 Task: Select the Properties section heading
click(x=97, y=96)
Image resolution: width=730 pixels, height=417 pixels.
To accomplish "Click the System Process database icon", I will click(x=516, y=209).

--

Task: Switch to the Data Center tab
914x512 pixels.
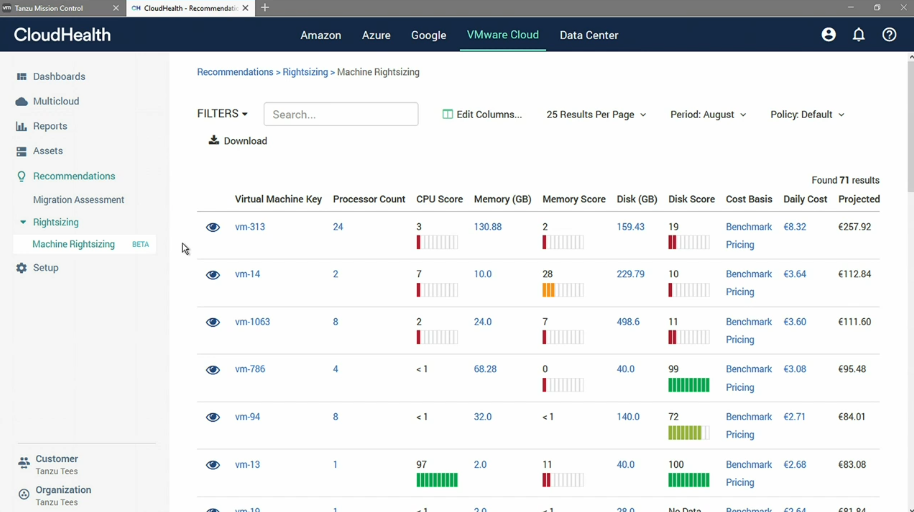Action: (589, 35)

--

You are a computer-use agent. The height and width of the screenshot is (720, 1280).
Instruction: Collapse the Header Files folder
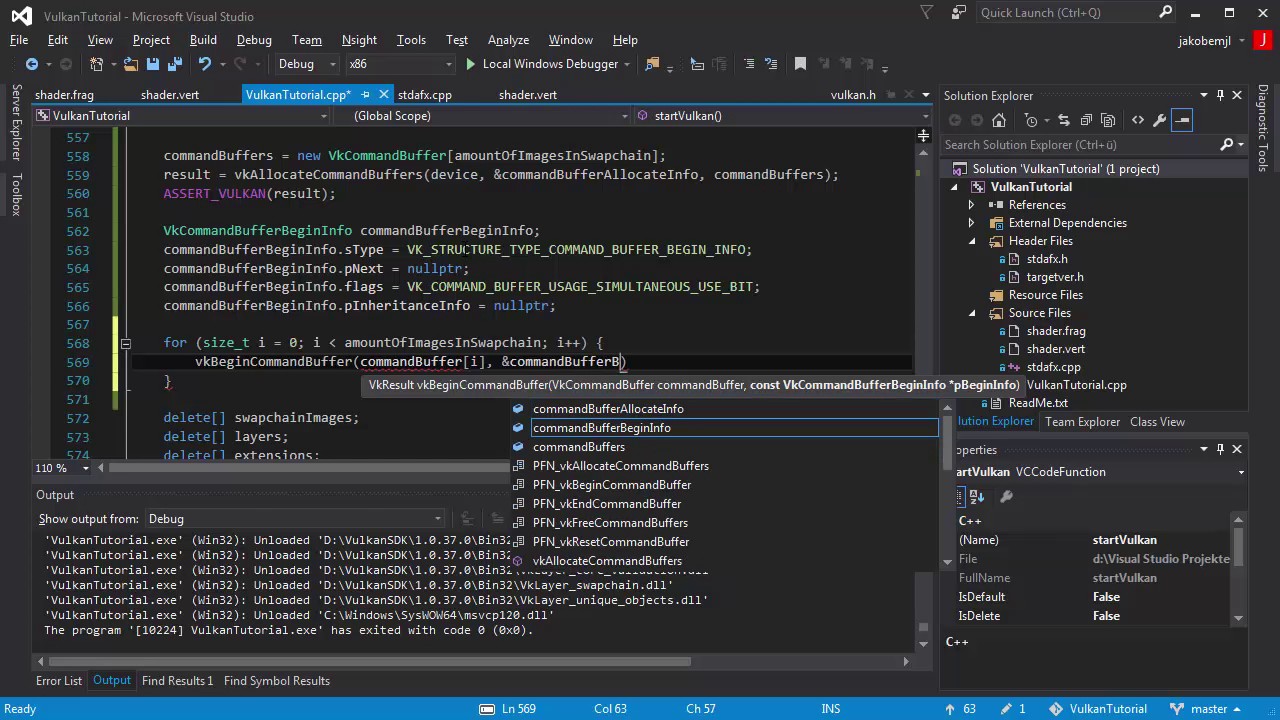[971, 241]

[Directions for this task]: Search the records for the string "height", and copy every line that holds it.

[Response area]:
Image resolution: width=730 pixels, height=417 pixels.
You are a computer-use agent. The height and width of the screenshot is (720, 1280).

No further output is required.